Provided data>
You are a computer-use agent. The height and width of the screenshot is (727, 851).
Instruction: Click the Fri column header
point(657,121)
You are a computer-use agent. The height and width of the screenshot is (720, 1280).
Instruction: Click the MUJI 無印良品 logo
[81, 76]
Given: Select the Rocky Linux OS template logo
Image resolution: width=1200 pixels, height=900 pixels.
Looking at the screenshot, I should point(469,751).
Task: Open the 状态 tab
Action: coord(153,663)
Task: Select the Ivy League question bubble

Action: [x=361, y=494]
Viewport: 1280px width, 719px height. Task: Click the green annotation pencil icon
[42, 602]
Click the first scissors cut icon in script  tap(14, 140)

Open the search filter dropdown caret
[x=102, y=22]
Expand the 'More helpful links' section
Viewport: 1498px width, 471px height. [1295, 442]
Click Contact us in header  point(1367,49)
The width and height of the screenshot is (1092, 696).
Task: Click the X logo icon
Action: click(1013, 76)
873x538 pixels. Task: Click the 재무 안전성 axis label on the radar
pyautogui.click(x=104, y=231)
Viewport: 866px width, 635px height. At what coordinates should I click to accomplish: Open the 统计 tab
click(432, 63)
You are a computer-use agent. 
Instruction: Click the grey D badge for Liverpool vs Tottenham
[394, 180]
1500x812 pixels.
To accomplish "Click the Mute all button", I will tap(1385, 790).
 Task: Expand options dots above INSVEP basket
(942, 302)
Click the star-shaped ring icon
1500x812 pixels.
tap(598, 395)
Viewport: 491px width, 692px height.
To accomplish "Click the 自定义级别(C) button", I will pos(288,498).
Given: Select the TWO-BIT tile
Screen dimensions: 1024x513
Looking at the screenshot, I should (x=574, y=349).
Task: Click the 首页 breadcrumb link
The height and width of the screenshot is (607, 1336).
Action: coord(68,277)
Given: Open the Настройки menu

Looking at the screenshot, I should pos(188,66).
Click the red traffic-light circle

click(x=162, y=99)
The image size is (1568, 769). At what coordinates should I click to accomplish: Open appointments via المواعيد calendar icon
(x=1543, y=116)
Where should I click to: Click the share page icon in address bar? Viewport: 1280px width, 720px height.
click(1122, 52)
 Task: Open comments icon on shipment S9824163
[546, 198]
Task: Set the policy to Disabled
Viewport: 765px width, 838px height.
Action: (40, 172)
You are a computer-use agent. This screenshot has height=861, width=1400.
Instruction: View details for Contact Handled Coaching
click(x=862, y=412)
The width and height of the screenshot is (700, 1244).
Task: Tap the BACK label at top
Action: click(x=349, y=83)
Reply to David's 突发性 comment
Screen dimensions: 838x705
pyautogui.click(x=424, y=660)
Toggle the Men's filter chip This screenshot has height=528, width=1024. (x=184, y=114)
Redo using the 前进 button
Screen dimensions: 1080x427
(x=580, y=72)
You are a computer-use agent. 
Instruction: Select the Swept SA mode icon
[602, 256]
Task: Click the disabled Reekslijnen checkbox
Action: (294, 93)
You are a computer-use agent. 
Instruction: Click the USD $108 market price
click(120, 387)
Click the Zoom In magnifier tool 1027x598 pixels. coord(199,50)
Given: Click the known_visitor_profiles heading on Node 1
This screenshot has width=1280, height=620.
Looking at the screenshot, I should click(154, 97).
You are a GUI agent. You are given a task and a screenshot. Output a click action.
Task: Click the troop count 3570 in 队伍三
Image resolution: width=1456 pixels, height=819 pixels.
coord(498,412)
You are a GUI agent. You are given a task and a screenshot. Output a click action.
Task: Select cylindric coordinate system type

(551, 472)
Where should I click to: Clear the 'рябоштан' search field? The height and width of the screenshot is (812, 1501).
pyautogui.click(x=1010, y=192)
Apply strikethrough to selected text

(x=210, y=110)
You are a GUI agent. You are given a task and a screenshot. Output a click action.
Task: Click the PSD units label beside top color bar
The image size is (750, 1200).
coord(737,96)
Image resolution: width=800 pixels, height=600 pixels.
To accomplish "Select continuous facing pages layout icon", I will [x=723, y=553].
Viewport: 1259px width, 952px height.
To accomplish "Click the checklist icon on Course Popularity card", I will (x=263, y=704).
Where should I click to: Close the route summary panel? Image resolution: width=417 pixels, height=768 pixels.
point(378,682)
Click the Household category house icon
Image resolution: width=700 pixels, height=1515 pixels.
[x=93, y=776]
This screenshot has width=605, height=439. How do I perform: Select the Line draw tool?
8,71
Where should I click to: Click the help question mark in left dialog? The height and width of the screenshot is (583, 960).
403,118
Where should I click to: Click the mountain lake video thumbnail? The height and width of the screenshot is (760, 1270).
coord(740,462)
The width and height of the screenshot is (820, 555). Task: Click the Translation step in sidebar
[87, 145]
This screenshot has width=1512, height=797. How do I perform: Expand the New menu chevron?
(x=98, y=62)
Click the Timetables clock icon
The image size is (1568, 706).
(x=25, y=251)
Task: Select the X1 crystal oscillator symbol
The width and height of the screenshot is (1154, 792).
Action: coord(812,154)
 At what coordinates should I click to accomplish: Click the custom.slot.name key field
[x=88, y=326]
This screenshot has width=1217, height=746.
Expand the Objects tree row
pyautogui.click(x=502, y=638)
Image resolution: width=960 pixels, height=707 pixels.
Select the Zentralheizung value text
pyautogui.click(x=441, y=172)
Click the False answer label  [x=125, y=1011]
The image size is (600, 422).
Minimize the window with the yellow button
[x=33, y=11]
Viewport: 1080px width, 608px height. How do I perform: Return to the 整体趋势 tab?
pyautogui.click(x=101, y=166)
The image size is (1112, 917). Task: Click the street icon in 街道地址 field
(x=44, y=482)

Problem statement> Lines wanted from the listing above: the line with "Where should I click to: Click the help" up to and including the line with "Image resolution: width=960". Please write them out exactly, adding nothing else.

Written answer>
Where should I click to: Click the help question mark in left dialog? The height and width of the screenshot is (583, 960).
403,118
Where should I click to: Click the mountain lake video thumbnail? The height and width of the screenshot is (760, 1270).
coord(740,462)
The width and height of the screenshot is (820, 555). Task: Click the Translation step in sidebar
[87, 145]
This screenshot has width=1512, height=797. How do I perform: Expand the New menu chevron?
(x=98, y=62)
Click the Timetables clock icon
The image size is (1568, 706).
(x=25, y=251)
Task: Select the X1 crystal oscillator symbol
The width and height of the screenshot is (1154, 792).
Action: coord(812,154)
 At what coordinates should I click to accomplish: Click the custom.slot.name key field
[x=88, y=326]
This screenshot has width=1217, height=746.
Expand the Objects tree row
pyautogui.click(x=502, y=638)
Image resolution: width=960 pixels, height=707 pixels.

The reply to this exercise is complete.